Export a single BOM as a CSV or a ZIP directly from the BOM view. Need the whole project? Export every BOM at once as an XLSX file: choose one combined sheet with a BOM Name column or one sheet per BOM, packaged into a ZIP. Your contract manufacturer gets one current, complete file instead of a FrankenZip stitched together at the last minute.

Or skip the export step entirely: add your CM as a Viewer on the project so they can access the current BOM directly, and every download is logged with who pulled it and when. No more digging through email to confirm they have the right version.

oroForge project export dialog with a choice between a flat single-sheet layout and one sheet per BOM, exported as a ZIP

At a glance

  • Multiple BOMs per project, organized however fits your product
  • Sub-BOMs auto-created and nested on import
  • Inline-editable quantities, notes, and per-line file attachments
  • Automatic cost rollup across the full BOM
  • Full, dated revision snapshots with one-click revert
  • BOM locking as a lightweight step before formal ECOs
  • Per-action activity log: edits, revisions, locks, and unlocks
  • CSV, ZIP, and multi-sheet XLSX exports at the BOM or project level
  • CM Viewer access with per-download tracking

Frequently asked questions

Can a single project have more than one BOM?

Yes. A project can hold as many BOMs as your product needs: a top-level assembly BOM plus any number of sub-BOMs for subassemblies, organized however makes sense for your product. Most electromechanical products end up with a top-level BOM plus dedicated sub-BOMs for things like the PCBA and the enclosure.

Does oroForge automatically create sub-BOMs for subassemblies?
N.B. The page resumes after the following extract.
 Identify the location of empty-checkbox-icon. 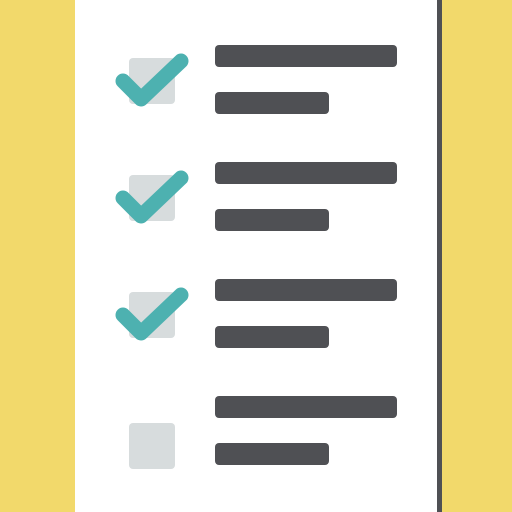
(152, 446).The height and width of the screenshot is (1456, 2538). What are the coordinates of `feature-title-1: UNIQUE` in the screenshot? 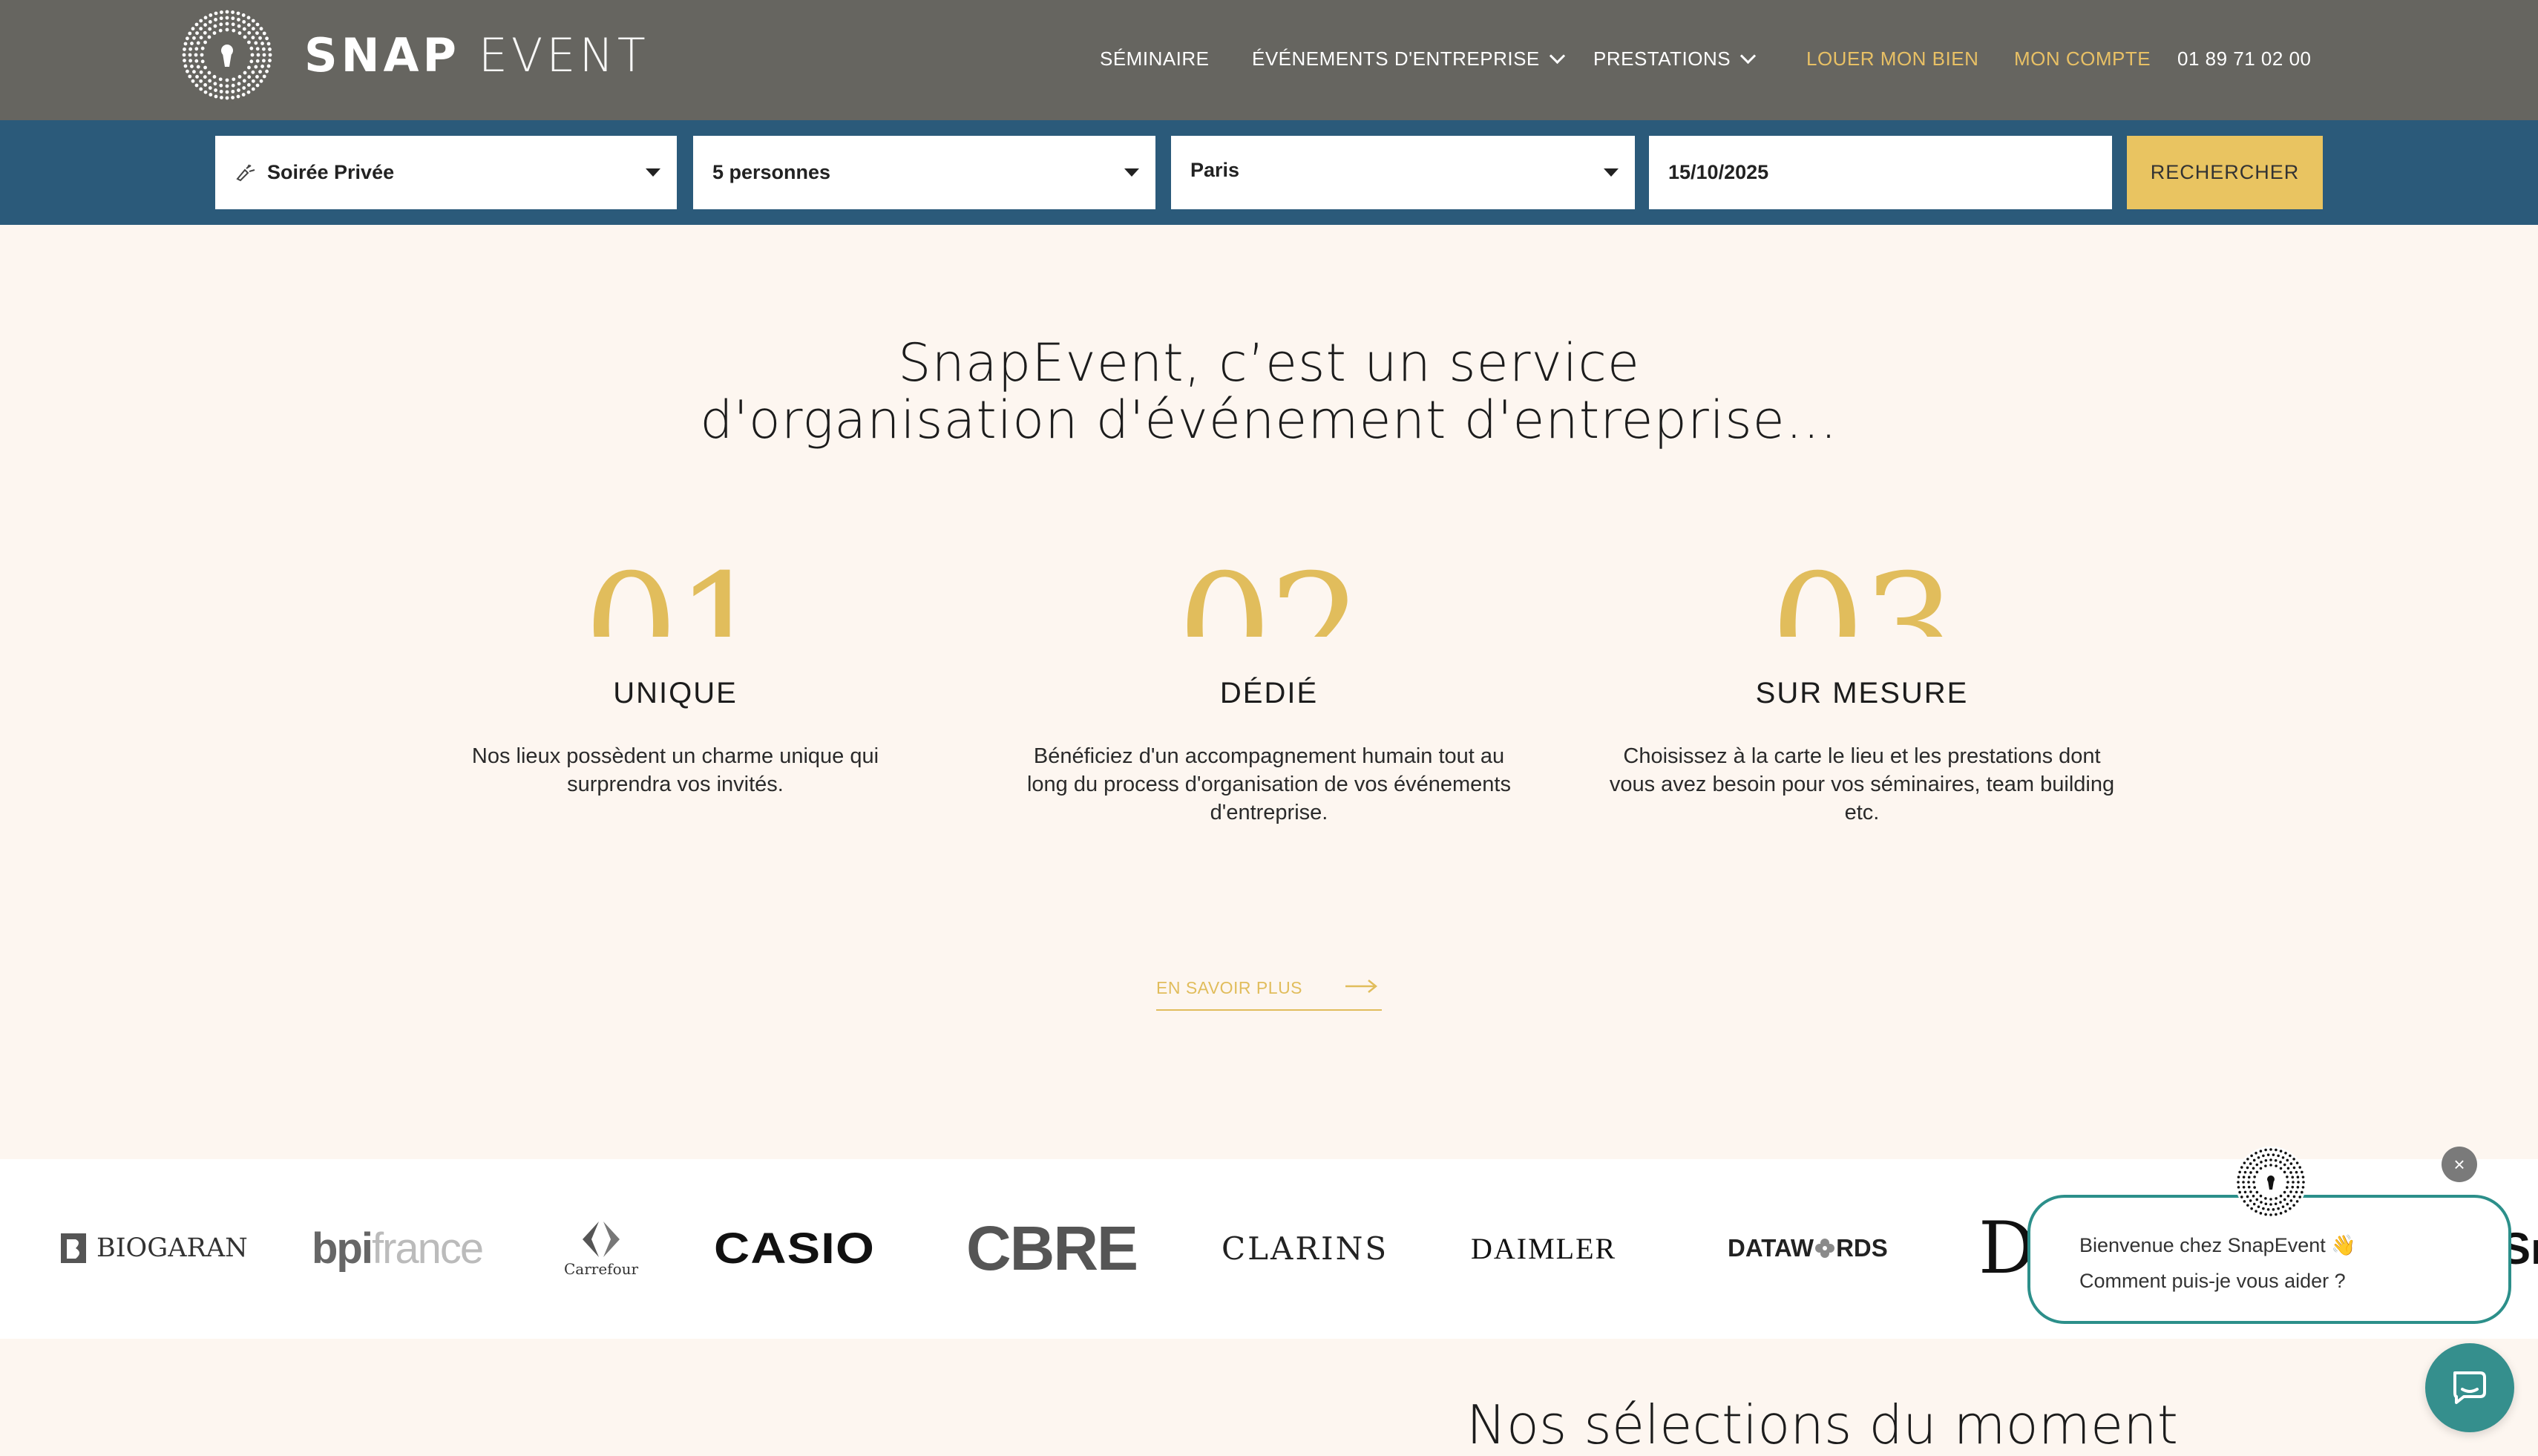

Yes. When you import a BOM, an AI review step nests subassemblies into their own sub-BOMs instead of leaving everything as flat line items. STEP files often already carry sub-assembly structure from your CAD tool, and oroForge reads that structure directly rather than asking you to redefine it by hand.

What file types can I import into oroForge?

oroForge accepts spreadsheets in multiple formats, collections of component datasheets, and STEP files; bundle them together in a ZIP or upload them one at a time. You don't need to pre-clean everything into a single spreadsheet before importing.

Can I go back to a previous BOM revision?

Yes. Every time you save a revision, oroForge keeps a full, dated snapshot of that BOM, not just a change log. You can open any past revision and revert to it in one click.

What's the difference between locking a BOM and starting a formal ECO?

Locking a BOM prevents anyone from making changes to it: a lightweight way for an engineer or technical PM to freeze a BOM without going through formal engineering change order review. It's a deliberate step before ECO enforcement, not a replacement for it; locking or unlocking a BOM is itself recorded in the activity log.

Can I export a BOM to hand off to a contract manufacturer?

Yes. You can export a single BOM as a CSV or a ZIP, or export an entire project's BOMs at once as an XLSX file: choose either one combined sheet with a BOM Name column or one sheet per BOM, packaged into a ZIP.

How do I make sure my contract manufacturer has the right BOM?

Add your CM as a Viewer on the project so they can access the current BOM directly instead of waiting on an emailed file. Every download is logged with who pulled it and when, so you know exactly which version they have without digging through an email thread to confirm it.